Requirement:
Nothing in the entries below may be altered; print them as they stand.

***** Supplied information *****

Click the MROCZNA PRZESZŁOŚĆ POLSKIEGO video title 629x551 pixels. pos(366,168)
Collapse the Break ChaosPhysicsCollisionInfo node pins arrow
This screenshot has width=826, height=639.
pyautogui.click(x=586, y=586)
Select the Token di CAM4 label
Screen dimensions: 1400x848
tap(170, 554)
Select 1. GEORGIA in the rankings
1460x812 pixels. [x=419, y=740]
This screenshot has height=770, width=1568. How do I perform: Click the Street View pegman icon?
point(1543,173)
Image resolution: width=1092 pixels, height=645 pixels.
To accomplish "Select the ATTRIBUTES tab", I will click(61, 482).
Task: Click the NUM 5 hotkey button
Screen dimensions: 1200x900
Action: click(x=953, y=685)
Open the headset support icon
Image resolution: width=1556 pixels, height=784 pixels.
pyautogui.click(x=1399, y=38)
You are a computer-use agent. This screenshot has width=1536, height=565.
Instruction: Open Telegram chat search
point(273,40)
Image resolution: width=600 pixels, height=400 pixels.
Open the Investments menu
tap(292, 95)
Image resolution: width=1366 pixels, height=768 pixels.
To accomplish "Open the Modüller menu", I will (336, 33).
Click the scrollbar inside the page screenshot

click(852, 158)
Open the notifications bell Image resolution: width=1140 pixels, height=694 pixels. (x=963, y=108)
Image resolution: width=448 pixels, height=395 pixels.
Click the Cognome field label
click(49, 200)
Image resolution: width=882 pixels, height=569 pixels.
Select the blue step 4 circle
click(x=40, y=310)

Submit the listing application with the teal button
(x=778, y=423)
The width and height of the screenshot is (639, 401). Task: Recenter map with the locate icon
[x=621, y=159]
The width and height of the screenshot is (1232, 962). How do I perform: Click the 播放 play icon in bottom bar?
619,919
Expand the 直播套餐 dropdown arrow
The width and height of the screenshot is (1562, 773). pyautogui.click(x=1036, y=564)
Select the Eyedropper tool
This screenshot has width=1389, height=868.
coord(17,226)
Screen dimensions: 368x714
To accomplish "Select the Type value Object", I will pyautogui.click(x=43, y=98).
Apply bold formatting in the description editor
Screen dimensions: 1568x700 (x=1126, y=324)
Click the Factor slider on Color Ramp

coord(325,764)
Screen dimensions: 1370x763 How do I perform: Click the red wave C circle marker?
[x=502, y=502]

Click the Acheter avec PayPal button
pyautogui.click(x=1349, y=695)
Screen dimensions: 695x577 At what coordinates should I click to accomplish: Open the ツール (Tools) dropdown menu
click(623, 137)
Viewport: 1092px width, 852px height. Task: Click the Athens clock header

*****

Solved exercise:
Click the MROCZNA PRZESZŁOŚĆ POLSKIEGO video title 629x551 pixels. pos(366,168)
Collapse the Break ChaosPhysicsCollisionInfo node pins arrow
This screenshot has width=826, height=639.
pyautogui.click(x=586, y=586)
Select the Token di CAM4 label
Screen dimensions: 1400x848
tap(170, 554)
Select 1. GEORGIA in the rankings
1460x812 pixels. [x=419, y=740]
This screenshot has height=770, width=1568. How do I perform: Click the Street View pegman icon?
point(1543,173)
Image resolution: width=1092 pixels, height=645 pixels.
To accomplish "Select the ATTRIBUTES tab", I will click(61, 482).
Task: Click the NUM 5 hotkey button
Screen dimensions: 1200x900
Action: click(x=953, y=685)
Open the headset support icon
Image resolution: width=1556 pixels, height=784 pixels.
pyautogui.click(x=1399, y=38)
You are a computer-use agent. This screenshot has width=1536, height=565.
Instruction: Open Telegram chat search
point(273,40)
Image resolution: width=600 pixels, height=400 pixels.
Open the Investments menu
tap(292, 95)
Image resolution: width=1366 pixels, height=768 pixels.
To accomplish "Open the Modüller menu", I will (336, 33).
Click the scrollbar inside the page screenshot

click(852, 158)
Open the notifications bell Image resolution: width=1140 pixels, height=694 pixels. (x=963, y=108)
Image resolution: width=448 pixels, height=395 pixels.
Click the Cognome field label
click(49, 200)
Image resolution: width=882 pixels, height=569 pixels.
Select the blue step 4 circle
click(x=40, y=310)

Submit the listing application with the teal button
(x=778, y=423)
The width and height of the screenshot is (639, 401). Task: Recenter map with the locate icon
[x=621, y=159]
The width and height of the screenshot is (1232, 962). How do I perform: Click the 播放 play icon in bottom bar?
619,919
Expand the 直播套餐 dropdown arrow
The width and height of the screenshot is (1562, 773). pyautogui.click(x=1036, y=564)
Select the Eyedropper tool
This screenshot has width=1389, height=868.
coord(17,226)
Screen dimensions: 368x714
To accomplish "Select the Type value Object", I will pyautogui.click(x=43, y=98).
Apply bold formatting in the description editor
Screen dimensions: 1568x700 (x=1126, y=324)
Click the Factor slider on Color Ramp

coord(325,764)
Screen dimensions: 1370x763 How do I perform: Click the red wave C circle marker?
[x=502, y=502]

Click the Acheter avec PayPal button
pyautogui.click(x=1349, y=695)
Screen dimensions: 695x577 At what coordinates should I click to accomplish: Open the ツール (Tools) dropdown menu
click(623, 137)
Viewport: 1092px width, 852px height. Task: Click the Athens clock header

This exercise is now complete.